Convicted offenders have no right to control where they live in the United States; the right to travel is extinguished for the entire balance of their sentences. See, e.g., Williams v. Wisconsin, 336 F.3d 576, 581 (7th Cir. 2003). See also, Jones v. Helms, 452 U.S. 412, 419-20 (1981) (a person who has committed an offense punishable by imprisonment does not have an unqualified right to leave the jurisdiction prior to arrest or conviction). See also United States v. Pugliese, 960 F.2d 913, 916-16 (10th Cir. 1992). (‘No due process challenge may be made unless the challenger has been or is threatened with being deprived of life, liberty, or property.’) See Cevilla v. Gonzales, 446 F.3d 658, 662 (7th Cir. 2006).  While all of the foregoing cases involved adult offenders, there is no indication that an adjudicated juvenile would be exempt from the general principles justifying the restriction in the right to interstate travel, even if an adjudicated juvenile could overcome the custodial interests of a parent or guardian.  See Schall, supra. (“Juvenile's liberty interest may, in appropriate circumstance, be subordinated to state's parens patriae interest in preserving and promoting welfare of child”). 

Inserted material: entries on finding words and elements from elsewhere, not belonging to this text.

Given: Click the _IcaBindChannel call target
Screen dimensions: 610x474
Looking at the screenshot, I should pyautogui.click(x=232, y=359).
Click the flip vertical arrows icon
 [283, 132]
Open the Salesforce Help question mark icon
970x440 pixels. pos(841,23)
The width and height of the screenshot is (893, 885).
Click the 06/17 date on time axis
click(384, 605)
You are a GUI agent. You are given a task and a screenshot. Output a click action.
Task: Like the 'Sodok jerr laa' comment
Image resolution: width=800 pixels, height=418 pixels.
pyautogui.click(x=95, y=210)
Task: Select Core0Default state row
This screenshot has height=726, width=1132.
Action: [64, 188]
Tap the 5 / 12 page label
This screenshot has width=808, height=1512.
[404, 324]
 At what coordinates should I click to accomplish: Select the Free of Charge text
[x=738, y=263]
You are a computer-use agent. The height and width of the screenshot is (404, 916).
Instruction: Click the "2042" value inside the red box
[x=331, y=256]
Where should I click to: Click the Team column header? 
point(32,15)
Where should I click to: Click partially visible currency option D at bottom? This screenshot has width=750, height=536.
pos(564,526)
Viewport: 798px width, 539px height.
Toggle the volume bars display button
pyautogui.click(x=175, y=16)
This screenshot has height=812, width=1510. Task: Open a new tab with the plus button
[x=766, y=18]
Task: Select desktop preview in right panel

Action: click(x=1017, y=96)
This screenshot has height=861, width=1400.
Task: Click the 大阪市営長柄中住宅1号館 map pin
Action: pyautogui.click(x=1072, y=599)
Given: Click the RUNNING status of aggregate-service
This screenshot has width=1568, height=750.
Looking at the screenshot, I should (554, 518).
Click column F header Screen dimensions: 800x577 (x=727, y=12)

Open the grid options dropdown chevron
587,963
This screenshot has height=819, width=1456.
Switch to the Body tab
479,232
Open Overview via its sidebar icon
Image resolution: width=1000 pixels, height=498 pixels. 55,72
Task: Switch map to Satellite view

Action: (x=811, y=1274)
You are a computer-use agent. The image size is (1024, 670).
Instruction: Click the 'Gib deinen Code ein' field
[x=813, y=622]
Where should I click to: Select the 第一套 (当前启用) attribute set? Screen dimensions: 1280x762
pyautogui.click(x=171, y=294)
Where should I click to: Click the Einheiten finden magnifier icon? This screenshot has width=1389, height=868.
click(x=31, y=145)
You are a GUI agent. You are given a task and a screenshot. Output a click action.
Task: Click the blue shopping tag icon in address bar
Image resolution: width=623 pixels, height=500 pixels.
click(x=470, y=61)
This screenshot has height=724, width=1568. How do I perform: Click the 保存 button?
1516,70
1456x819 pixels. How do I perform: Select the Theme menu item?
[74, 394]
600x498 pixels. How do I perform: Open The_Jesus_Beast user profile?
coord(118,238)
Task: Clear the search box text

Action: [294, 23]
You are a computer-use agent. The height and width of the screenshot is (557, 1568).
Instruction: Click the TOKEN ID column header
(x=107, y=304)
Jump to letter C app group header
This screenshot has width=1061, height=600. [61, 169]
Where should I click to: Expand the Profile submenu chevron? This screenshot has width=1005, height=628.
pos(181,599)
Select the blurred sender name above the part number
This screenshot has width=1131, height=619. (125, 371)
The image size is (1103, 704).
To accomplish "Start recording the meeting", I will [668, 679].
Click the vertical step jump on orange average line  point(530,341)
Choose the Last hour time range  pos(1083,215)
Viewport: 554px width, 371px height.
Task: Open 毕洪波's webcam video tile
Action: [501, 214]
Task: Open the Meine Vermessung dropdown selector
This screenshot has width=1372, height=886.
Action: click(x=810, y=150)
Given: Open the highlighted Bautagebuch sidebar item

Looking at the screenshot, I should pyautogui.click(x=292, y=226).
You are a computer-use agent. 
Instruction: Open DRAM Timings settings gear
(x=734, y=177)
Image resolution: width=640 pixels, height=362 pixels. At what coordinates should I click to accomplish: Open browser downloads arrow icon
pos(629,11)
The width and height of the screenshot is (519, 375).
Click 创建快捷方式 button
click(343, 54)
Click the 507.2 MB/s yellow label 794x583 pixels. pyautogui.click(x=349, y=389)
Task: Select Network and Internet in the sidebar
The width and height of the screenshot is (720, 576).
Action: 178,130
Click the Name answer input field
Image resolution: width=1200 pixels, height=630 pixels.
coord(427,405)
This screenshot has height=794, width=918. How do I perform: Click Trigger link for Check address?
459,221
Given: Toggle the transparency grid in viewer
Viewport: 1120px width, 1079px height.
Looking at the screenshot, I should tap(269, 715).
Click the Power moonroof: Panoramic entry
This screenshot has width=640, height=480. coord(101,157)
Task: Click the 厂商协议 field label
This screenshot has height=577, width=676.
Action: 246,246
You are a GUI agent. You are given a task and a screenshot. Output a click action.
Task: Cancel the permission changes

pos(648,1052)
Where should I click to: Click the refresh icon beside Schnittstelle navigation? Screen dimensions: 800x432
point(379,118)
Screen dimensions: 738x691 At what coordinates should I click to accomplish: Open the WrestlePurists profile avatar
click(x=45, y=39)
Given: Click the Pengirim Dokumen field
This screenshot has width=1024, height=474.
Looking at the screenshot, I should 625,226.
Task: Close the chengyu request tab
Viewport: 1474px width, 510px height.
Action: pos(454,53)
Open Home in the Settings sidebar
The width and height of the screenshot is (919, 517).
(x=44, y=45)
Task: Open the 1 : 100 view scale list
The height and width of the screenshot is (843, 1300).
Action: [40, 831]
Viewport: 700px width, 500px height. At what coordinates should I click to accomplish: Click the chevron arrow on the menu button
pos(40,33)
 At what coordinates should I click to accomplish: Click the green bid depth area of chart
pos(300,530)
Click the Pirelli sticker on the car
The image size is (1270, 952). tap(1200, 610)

The absence of rights to interstate travel has important implications on the return of offenders. Because offenders possess no presumptive right to travel, in addition to public safety considerations and the management of corrections resources, states have discretion in managing both the sending and return of offenders. Just as the ICAOS is the primary tool for managing the interstate movement of offenders on probation or parole, the ICJ serves a similar function in the juvenile justice system. Like its adult counterpart, the ICJ controls such movement, as well as the return of juveniles whose supervisions transfers are not successful or absconders. The level of process owed offenders in transferring supervision to another state is therefore subject to the ICJ Rules.